- Opening Delimiter -
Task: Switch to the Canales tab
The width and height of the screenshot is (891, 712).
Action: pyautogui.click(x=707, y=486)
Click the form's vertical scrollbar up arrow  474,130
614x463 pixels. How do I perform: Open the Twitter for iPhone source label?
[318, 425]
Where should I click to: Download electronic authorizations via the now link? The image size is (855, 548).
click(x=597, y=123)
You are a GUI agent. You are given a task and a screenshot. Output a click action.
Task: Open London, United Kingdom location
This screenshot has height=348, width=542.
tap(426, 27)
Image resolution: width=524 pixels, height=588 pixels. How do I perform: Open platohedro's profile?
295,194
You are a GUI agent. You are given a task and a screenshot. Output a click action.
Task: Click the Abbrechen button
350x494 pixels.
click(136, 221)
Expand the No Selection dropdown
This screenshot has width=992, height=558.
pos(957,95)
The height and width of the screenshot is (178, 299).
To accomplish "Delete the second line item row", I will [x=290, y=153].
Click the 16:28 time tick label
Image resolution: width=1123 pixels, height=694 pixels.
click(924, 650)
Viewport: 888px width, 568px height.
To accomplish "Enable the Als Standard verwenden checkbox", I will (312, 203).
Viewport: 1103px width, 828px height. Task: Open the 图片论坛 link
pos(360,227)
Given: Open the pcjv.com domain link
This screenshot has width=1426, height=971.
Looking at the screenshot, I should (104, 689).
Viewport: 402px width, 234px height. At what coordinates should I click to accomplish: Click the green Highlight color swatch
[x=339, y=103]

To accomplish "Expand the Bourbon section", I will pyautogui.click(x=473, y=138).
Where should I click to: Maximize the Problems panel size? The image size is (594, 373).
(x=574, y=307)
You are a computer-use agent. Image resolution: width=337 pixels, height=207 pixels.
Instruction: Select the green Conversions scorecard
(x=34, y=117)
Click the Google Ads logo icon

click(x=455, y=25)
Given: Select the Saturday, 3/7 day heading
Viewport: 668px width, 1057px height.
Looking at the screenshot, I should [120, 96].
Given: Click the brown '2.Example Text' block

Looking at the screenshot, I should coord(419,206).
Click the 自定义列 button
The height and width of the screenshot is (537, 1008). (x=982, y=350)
- Closing Delimiter -
Reproduce each line of the records in which the word "Expand" appears.

WRITTEN REPLY =>
Expand the No Selection dropdown
To accomplish "Expand the Bourbon section", I will pyautogui.click(x=473, y=138).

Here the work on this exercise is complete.